USING THE INFORMATION:
1) From the article on Kevin Davis, list every priority that Davis named upon becoming mayor of Brantford.
2) For each statement below, decide whether it agrees with the article on Kevin Davis. Answer yes or no, and quote the words of the article that settle it.
(a) Davis faced no opponent when he was re-elected to city council in 1988.
(b) Davis ran for the Progressive Conservative Party in the 2007 provincial election.
(c) Davis became a partner at Waterous Holden Amey Hitchon LLP in 1983.
3) Reproduce the part of the article on Kevin Davis between "Donald Kevin Davis" and "mayor in 2018.", inclusive.

50th Mayor of Brantford
- Incumbent
- Assumed office December 3, 2018
- Preceded by: Chris Friel

Brantford City Councillor for Ward 2
- In office 1985–1991 Serving with Brad Ward
- Preceded by: Bob Lancaster Peter Hexamer
- Succeeded by: John Sless Bob Lancaster
- Constituency: Ward 2

Personal details
- Party: Conservative
- Other political affiliations: Progressive Conservative
- Spouse: Lisa Davis
- Children: 3
- Education: University of Calgary Queen's University
- Profession: Politician; lawyer;
- Website: Office of the Mayor

= Kevin Davis (politician) =

50th mayor of Brantford

Donald Kevin Davis is a Canadian politician and former lawyer who has served as the 50th and current mayor of Brantford since 2018.

==Early life and career==
Davis was educated at the University of Calgary where he earned a bachelor's degree in economics and political science and at Queen's University where he earned a law degree. After graduating, he became a lawyer at Waterous Holden Amey Hitchon LLP in Brantford, and he became a partner there in 1983. He worked at the firm until his election as mayor in 2018.

Davis served as Ward 2 alderman from 1985 to 1991. He was first elected to Brantford City Council in 1985 and was returned without opposition in 1988; he did not seek re-election in 1991. He served on the board of Brantford's Progressive Conservative Party of Ontario association. Many expected that he would run for the party in the 2007 provincial election, but he declined.

Prior to being elected as mayor, he served as Governor of Mohawk College, the president of the Brantford-Brant Chamber of Commerce, the Brantford Aquatic Club, the Brantford Boys and Girls Club, and was chairman of the Brantford Economic Development Board, John Noble Home and the Brant United Way campaign.

==Mayoralty==
Davis was elected as mayor of Brantford in the 2018 Brantford municipal election, defeating long-time incumbent mayor Chris Friel by over 5,600 votes. Friel blamed the loss on being out-spent by Davis. Upon becoming mayor, Davis indicated the development of the "boundary lands", territory annexed from the surrounding County of Brant, was his foremost priority. His other priorities included tackling the city's budget, the operation of the Brant County SPCA, improving safety downtown and re-organizing the homeless shelter system.

One of the major issues Davis has had to deal with as mayor is the ongoing opioid epidemic in the city. In 2019, Davis came out in support of creating a supervised injection site in the city to deal with the epidemic. In addition to the opioid epidemic, her has also had to deal with homelessness and gun violence in the community.

In 2019, Davis announced he had stage 1 renal cell carcinoma, and underwent surgery to get a kidney removed. Also in 2019, he was appointed to the board of directors of the Association of Municipalities of Ontario, Large Urban Caucus.

SUPPLIED MATERIAL:

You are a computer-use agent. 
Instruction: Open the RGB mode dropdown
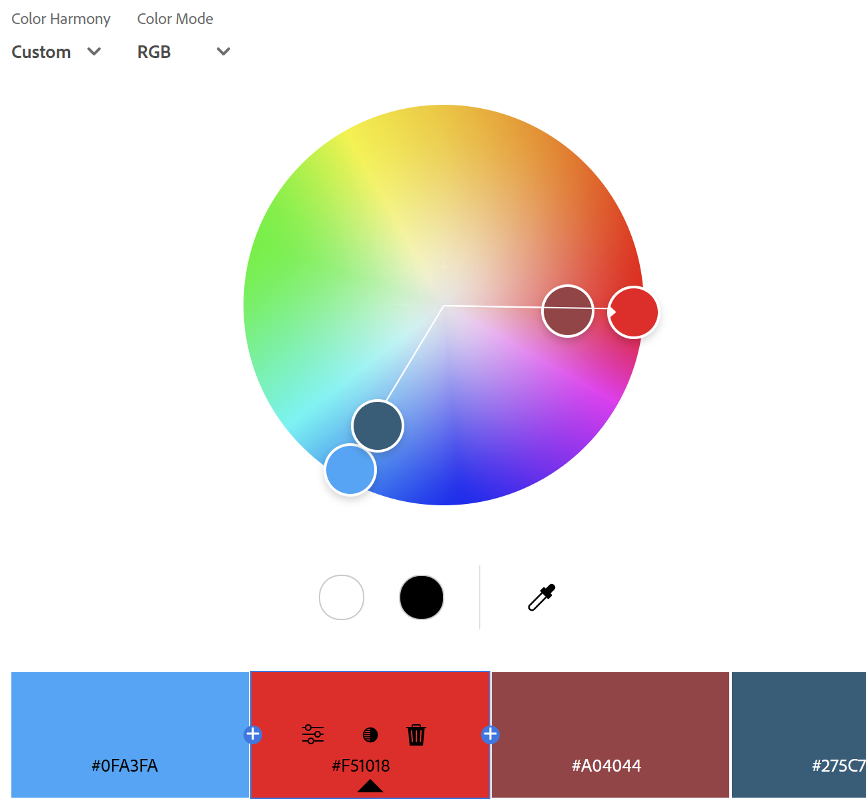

ANSWERS BY ITEM:
1)
1. The development of the "boundary lands," territory annexed from the surrounding County of Brant (his foremost priority)
2. Tackling the city's budget
3. The operation of the Brant County SPCA
4. Improving safety downtown
5. Re-organizing the homeless shelter system

2)
(a) Yes: "was returned without opposition in 1988"
(b) No: "Many expected that he would run for the party in the 2007 provincial election, but he declined."
(c) Yes: "he became a partner there in 1983"

3)
Donald Kevin Davis is a Canadian politician and former lawyer who has served as the 50th and current mayor of Brantford since 2018.

==Early life and career==
Davis was educated at the University of Calgary where he earned a bachelor's degree in economics and political science and at Queen's University where he earned a law degree. After graduating, he became a lawyer at Waterous Holden Amey Hitchon LLP in Brantford, and he became a partner there in 1983. He worked at the firm until his election as mayor in 2018.